RI Capability classes and subclasses

More Information: http://soils.usda.gov/technical/handbook/contents/part622p2.html#cap_cls

Capability classes and subclasses show, in a general way, the suitability of soils for most kinds of field crops. The soils are classed according to their limitations when they are used for field crops, the risk of damage when they are used, and the way they respond to treatment. The grouping does not take into account major and generally expensive landforming that would change slope, depth, or other characteristics of the soils; does not take into consideration possible but unlikely major reclamation projects; and does not apply to rice, cranberries, horticultural crops, or other crops that require special management. Capability classification is not a substitute for interpretations designed to show suitability and limitations-of groups of soils for rangeland, for forest trees, or for engineering purposes.

In the capability system, all kinds of soil are grouped at three levels: capability class, subclass, and unit (5). The capability classes and subclasses are defined in the following paragraphs. A survey area may not have soils of all classes. Capability units are not used in this survey area.

Capability classes, the broadest groups, are designated by Roman numerals I through VIII (NOTE: On the digital join table Arabic numerals are used 1 through 8). The numerals indicate progressively greater limitations and narrower choices for practical use. The classes are defined as follows:

Class I soils have few limitations that restrict their use.

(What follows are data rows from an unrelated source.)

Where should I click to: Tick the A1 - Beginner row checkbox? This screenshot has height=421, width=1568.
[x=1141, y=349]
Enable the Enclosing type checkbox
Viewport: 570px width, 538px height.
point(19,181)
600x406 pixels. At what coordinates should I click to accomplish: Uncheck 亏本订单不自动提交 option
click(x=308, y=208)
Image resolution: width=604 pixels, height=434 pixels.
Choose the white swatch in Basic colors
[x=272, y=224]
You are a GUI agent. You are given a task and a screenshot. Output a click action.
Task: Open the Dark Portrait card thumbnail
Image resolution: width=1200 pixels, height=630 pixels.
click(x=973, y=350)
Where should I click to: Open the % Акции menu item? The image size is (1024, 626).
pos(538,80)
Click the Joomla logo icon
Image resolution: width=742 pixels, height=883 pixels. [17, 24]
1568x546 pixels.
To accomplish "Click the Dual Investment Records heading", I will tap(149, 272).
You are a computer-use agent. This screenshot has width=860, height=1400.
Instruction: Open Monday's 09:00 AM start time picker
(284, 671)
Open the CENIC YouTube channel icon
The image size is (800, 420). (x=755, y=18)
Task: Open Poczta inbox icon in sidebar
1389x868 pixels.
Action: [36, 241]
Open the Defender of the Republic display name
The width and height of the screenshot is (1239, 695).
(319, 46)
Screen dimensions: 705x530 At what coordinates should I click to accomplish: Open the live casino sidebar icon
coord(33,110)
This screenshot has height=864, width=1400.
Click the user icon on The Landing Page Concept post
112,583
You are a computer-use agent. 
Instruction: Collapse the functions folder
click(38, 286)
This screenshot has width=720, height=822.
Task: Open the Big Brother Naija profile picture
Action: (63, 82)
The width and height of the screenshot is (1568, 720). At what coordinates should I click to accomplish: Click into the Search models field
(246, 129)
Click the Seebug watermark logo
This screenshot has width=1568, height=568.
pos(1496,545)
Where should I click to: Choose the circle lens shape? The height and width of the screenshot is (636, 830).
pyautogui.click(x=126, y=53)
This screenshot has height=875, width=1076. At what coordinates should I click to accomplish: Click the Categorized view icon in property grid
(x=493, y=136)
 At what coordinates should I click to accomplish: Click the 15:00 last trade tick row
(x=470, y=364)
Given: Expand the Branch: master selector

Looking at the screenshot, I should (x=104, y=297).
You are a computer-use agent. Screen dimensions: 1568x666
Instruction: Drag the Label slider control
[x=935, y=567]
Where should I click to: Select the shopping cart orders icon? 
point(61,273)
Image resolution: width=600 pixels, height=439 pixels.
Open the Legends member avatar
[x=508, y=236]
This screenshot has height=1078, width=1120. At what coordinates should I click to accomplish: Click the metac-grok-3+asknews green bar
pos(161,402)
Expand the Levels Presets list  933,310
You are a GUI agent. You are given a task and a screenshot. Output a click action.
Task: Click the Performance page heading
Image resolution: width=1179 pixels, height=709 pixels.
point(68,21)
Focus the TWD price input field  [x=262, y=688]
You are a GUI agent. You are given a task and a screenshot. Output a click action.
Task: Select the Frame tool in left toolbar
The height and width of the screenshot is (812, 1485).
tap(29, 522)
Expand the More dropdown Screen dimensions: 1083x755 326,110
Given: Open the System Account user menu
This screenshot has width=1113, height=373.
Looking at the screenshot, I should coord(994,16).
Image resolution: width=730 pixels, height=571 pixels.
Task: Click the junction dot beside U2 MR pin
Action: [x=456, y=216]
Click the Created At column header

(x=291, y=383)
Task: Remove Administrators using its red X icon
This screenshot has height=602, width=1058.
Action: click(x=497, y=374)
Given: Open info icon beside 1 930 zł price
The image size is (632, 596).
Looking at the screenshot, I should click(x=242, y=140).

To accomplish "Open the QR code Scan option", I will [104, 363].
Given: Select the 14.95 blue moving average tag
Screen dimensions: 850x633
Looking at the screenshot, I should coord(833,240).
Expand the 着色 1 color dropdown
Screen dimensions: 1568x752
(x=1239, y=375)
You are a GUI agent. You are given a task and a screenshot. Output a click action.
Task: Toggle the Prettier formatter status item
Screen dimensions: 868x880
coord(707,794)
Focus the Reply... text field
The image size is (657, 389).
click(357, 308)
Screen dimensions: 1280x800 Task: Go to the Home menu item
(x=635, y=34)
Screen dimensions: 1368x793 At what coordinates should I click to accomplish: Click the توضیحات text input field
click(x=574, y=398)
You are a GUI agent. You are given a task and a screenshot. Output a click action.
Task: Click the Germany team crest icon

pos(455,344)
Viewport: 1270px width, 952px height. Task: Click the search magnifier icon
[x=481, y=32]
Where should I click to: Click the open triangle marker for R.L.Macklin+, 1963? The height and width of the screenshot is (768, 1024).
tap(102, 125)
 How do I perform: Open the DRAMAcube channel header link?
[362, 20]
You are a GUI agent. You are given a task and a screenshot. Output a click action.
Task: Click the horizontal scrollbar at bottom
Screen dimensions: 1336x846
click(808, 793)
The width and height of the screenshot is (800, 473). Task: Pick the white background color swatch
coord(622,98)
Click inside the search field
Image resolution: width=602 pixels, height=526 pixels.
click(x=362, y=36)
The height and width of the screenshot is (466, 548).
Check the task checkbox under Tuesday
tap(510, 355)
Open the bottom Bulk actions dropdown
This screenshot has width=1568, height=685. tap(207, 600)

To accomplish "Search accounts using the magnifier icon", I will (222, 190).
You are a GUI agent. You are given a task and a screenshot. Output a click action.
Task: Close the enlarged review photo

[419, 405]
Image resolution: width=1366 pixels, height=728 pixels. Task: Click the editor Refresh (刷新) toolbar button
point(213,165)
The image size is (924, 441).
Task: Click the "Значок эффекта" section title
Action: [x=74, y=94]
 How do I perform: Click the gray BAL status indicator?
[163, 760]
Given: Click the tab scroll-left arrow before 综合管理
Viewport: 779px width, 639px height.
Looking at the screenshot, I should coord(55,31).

Class II soils have moderate limitations that reduce the choice of plants or that require moderate conservation practices.

Class III soils have severe limitations that reduce the choice of plants, or that require special conservation practices, or both.

Class IV soils have very severe limitations that reduce the choice of plants, or that require very careful management, or both.

Class V soils are not likely to erode but have other limitations, impractical to remove, that limit their use.

Class VI soils have severe limitations that make them generally unsuitable for cultivation.

Class VII soils have very severe limitations that make them unsuitable for cultivation.

Class VIII soils and landforms have limitations that nearly preclude their use for commercial crop production.

Capability subclasses are soil groups within one class; they are designated by adding a small letter, e, w, s, or c, to the class numeral, for example, IIe. The letter e shows that the main limitation is risk of erosion unless close-growing plant cover is maintained; w shows that water in or on the soil interferes with plant growth or cultivation (in some soils the wetness can be partly corrected by artificial drainage); s shows that the soil is limited mainly because it is shallow, droughty, or stony; and c, used in only some parts of the United States, shows that the chief limitation is climate that is too cold or too dry.

In class I there are no subclasses because the soils of this class have few limitations (NOTE: The digital data has subclasses added to class I soils due to database constraints, please ignore the subclass on class I soils). Class V contains only the subclasses indicated by w, s, or c because the soils in class V are subject to little or no erosion, though they have other limitations that restrict their use to pasture, rangeland, woodland, wildlife habitat, or recreation.

Dual Classes: On the digital soil data some Capability classes and subclasses have dual ratings separated by a / for example 7s/8. This is used for soil complex map units where the two soils in the complex have different classes. In map unit complexes where both soils have the same capability class the / is not used.